** AÇÕES A EXECUTAR **
1) Responda com base no texto sobre Schoolboy Q:
(a) Onde e em que ano Q nasceu?
(b) Em qual rua de South Central ele cresceu?
(c) A que pena ele foi sentenciado após ser preso?
2) Reproduza, sem alterações, o trecho do texto sobre Schoolboy Q que começa nas palavras "Schoolboy Q, BlueLips" e termina após "começaram a mudar.".
3) Indique se cada afirmação está de acordo com o texto sobre Schoolboy Q, respondendo sim ou não e citando as palavras do texto que decidem a questão:
(a) O pai de Q esteve presente durante sua criação.
(b) Os Hoovers inicialmente faziam parte dos (Rolling) Crips.
(c) Q começou a rimar por causa da prisão domiciliar.

** TEXTO **
Schoolboy Q, BlueLips – 9

Pai de menina, Gangsta e Jogador de Golf.

Q nasceu em uma base militar americana na Alemanha em 1986. Sua mãe era militar e seu pai nunca esteve presente. Após deixar a carreira militar, sua mãe foi para Los Angeles recomeçar a vida. Assim como a maioria dos garotos de L.A, Qwop queria ser jogador de futebol americano e se dedicava muito ao esporte. Ele até conseguiu certo destaque durante sua infância e adolescência, mas foi nesse momento em que as coisas começaram a mudar. 

Ele cresceu em South Central, Los Angeles, mais especificamente na 52th Hoover Street. Assim como praticamente todos os cantos de South Central, essa localidade é também dominada por gangues, sendo a mais famosa e infame delas, a Hoover Criminals/Crips. 

Os Hoovers inicialmente eram parte integrantes dos (Rolling)  Crips, maior gangue da Califórnia e uma das maiores dos EUA, porém, assim como outros ‘sets’  (quebradas) acabaram se desvinculando e se tornando arquirrivais dos (Rolling) Crips, após uma série de desavenças que muitas vezes terminaram em violência e morte. Esse cenário de guerra acabou influenciando o jovem Q, que se tornou oficialmente membro dos 52th Hoovers ainda em sua adolescência. Após alguns anos envolvido, Q acabou sendo preso e sentenciado a prisão domiciliar. E foi por causa dessa prisão que ele começou a rimar.

“Eu estava em prisão domiciliar… Nessa época o 50 Cent estava sempre na TV e eu decidi tentar aquilo“. Q em uma entrevista com Kevin Hart. (2024)

No começo, ele mesmo admite que não era bom em rima, mas mesmo assim a galera da TDE sempre o incentivava. Usando a mesma disciplina que já lhe era familiar nos tempos de atleta, ele nunca desistia e foi sendo lapidado. Q passava cada vez mais tempo no estúdio e cada vez menos tempo nas ruas (mesmo ligado à elas). Se Jay Rock era o mais experiente, Kendrick o mais promissor e Ab-Soul o mais ‘filosófico’ da galera, Q era o mais gangsta. Porém, de um jeito diferente. Quando se pensa em gangsta rap da Califórnia, a primeira coisa que se pensa é N.W.A e a segunda é G-Funk (Snoop, Warren G entre outros). Bem, Q não soava nada como eles.

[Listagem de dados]
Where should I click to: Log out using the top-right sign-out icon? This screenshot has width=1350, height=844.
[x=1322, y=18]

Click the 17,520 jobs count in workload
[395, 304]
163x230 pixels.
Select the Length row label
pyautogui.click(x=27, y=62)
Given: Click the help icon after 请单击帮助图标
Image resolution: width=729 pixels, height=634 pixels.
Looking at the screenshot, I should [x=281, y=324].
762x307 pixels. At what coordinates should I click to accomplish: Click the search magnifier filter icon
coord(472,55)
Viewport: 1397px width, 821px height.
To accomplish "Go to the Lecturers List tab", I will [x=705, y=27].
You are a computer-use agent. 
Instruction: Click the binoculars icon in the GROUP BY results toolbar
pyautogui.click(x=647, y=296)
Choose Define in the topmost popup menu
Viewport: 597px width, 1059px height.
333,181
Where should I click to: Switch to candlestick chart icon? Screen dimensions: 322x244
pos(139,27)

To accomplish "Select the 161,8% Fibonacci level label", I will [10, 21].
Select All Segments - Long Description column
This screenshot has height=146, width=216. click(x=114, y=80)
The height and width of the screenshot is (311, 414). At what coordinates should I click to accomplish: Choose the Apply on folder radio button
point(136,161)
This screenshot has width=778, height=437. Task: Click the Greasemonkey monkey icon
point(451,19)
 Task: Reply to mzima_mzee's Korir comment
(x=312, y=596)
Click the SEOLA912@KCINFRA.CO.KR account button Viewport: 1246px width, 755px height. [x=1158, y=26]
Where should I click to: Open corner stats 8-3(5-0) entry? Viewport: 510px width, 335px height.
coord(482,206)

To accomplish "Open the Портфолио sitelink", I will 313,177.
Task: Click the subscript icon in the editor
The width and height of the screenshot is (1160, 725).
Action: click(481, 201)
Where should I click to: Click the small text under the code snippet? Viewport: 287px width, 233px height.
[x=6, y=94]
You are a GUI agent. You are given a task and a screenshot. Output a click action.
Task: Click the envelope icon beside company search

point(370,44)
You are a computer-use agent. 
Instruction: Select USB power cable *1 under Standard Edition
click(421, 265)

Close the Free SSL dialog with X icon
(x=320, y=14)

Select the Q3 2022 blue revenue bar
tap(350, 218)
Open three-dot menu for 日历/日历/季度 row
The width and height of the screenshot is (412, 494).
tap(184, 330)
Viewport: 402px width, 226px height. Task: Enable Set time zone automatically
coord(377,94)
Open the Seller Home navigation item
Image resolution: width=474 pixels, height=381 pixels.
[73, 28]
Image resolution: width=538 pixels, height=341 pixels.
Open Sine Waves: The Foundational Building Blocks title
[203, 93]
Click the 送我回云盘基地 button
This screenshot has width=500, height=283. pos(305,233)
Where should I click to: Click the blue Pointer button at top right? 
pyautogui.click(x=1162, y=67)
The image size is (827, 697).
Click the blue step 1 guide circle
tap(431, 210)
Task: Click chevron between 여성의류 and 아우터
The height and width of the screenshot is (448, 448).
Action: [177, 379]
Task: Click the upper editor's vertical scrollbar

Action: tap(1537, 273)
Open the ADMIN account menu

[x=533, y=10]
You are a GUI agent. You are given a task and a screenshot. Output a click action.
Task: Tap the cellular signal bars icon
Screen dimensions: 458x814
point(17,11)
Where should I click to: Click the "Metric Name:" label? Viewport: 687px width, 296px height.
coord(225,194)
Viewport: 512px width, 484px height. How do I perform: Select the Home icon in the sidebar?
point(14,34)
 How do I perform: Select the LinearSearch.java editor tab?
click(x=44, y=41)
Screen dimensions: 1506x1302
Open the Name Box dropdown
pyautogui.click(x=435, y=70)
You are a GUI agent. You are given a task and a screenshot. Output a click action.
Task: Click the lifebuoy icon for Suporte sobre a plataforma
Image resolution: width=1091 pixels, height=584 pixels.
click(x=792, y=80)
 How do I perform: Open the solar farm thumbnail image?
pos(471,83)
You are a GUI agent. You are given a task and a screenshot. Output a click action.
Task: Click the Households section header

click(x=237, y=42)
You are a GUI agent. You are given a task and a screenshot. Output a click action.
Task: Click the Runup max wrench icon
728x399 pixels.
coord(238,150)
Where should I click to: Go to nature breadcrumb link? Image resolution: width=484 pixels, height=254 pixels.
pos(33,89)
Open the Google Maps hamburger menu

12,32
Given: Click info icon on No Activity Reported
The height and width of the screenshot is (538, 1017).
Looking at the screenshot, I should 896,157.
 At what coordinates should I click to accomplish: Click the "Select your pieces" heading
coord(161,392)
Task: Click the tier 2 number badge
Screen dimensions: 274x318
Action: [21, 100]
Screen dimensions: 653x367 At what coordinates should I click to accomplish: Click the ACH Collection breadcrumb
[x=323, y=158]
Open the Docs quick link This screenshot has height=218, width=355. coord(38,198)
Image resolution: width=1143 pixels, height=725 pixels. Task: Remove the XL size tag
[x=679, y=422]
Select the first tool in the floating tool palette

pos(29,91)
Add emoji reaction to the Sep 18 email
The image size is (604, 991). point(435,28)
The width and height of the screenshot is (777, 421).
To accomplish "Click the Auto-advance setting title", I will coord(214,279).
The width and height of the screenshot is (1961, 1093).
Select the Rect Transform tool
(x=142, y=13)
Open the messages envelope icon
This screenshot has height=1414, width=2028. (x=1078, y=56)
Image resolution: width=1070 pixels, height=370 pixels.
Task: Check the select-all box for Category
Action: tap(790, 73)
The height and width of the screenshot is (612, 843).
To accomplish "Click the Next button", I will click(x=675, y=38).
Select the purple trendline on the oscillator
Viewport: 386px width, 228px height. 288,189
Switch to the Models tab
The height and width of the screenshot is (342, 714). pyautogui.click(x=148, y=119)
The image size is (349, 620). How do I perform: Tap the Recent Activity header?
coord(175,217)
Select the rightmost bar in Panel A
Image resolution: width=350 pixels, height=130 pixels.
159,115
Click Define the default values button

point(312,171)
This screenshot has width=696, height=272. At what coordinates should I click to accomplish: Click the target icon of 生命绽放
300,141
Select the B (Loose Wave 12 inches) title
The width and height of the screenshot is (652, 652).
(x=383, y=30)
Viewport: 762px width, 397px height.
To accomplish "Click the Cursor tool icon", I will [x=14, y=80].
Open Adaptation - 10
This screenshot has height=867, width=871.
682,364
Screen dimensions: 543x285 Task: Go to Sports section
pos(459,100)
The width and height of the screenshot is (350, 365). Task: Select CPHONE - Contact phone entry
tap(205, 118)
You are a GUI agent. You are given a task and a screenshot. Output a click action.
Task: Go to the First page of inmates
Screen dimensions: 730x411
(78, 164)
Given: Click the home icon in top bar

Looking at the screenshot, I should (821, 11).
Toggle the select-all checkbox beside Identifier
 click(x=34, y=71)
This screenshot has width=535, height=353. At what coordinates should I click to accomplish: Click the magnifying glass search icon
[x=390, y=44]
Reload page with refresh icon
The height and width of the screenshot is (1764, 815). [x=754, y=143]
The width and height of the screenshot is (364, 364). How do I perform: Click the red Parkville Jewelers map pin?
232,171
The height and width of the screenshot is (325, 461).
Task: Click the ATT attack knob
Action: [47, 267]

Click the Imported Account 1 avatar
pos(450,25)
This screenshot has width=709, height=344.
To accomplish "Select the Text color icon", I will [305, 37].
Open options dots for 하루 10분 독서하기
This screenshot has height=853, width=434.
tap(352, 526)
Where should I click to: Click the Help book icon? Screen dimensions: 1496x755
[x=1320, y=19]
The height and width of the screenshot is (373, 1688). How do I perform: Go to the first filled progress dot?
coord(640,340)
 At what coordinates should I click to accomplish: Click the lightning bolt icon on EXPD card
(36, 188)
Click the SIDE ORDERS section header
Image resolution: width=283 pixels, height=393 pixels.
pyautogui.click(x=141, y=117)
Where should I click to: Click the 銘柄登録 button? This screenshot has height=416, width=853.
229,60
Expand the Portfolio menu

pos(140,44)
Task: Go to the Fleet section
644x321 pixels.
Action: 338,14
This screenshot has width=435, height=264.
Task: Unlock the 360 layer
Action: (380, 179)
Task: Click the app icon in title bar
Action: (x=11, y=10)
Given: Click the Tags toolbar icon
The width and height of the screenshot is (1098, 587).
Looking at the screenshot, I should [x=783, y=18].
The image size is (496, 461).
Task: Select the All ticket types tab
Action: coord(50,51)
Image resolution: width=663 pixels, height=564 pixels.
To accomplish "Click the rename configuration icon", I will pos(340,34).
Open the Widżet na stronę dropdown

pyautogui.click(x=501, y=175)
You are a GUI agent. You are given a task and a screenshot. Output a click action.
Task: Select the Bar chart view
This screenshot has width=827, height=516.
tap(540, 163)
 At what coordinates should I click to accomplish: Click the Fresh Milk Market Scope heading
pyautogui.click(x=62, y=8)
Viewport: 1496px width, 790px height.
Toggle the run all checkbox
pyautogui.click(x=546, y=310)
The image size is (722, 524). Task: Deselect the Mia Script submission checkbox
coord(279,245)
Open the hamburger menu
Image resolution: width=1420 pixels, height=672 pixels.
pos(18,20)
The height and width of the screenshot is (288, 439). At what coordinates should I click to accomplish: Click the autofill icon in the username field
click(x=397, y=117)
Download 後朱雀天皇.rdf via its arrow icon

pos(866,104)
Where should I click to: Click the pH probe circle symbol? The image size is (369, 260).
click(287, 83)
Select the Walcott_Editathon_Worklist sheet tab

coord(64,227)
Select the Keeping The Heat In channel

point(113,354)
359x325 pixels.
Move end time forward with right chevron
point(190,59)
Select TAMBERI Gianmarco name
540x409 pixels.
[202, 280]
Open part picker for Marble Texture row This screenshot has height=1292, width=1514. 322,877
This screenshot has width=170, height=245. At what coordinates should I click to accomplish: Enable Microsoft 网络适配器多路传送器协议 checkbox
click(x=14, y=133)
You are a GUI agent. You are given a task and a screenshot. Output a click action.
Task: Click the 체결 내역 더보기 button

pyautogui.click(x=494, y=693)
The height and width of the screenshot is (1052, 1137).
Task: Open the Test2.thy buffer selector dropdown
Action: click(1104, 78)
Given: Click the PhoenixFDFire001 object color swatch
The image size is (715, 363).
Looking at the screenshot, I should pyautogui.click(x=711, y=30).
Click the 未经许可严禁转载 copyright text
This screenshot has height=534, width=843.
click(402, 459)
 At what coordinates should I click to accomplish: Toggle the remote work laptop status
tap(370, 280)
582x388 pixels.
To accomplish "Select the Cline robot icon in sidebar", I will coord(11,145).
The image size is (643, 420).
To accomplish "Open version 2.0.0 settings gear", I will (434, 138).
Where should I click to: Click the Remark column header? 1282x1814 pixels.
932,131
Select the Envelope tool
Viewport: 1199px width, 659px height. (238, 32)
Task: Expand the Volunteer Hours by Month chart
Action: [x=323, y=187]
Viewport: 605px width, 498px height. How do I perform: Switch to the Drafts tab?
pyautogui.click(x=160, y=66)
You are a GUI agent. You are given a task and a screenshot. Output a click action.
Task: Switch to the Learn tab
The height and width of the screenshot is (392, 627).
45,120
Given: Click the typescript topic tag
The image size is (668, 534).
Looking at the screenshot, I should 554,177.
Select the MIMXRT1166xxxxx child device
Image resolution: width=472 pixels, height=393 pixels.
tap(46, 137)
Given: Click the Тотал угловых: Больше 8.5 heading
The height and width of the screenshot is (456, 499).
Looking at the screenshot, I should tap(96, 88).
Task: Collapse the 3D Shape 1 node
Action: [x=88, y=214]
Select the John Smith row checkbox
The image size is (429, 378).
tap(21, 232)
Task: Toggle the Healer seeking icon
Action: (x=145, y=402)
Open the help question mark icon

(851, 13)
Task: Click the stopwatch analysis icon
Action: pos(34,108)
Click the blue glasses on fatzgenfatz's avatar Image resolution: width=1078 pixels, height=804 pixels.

** RESPOSTAS DOS EXERCÍCIOS **
1)
(a) Em uma base militar americana na Alemanha, em 1986.
(b) Na 52th Hoover Street.
(c) Prisão domiciliar.

2)
Schoolboy Q, BlueLips – 9

Pai de menina, Gangsta e Jogador de Golf.

Q nasceu em uma base militar americana na Alemanha em 1986. Sua mãe era militar e seu pai nunca esteve presente. Após deixar a carreira militar, sua mãe foi para Los Angeles recomeçar a vida. Assim como a maioria dos garotos de L.A, Qwop queria ser jogador de futebol americano e se dedicava muito ao esporte. Ele até conseguiu certo destaque durante sua infância e adolescência, mas foi nesse momento em que as coisas começaram a mudar.

3)
(a) Não: "seu pai nunca esteve presente".
(b) Sim: "Os Hoovers inicialmente eram parte integrantes dos (Rolling)".
(c) Sim: "E foi por causa dessa prisão que ele começou a rimar."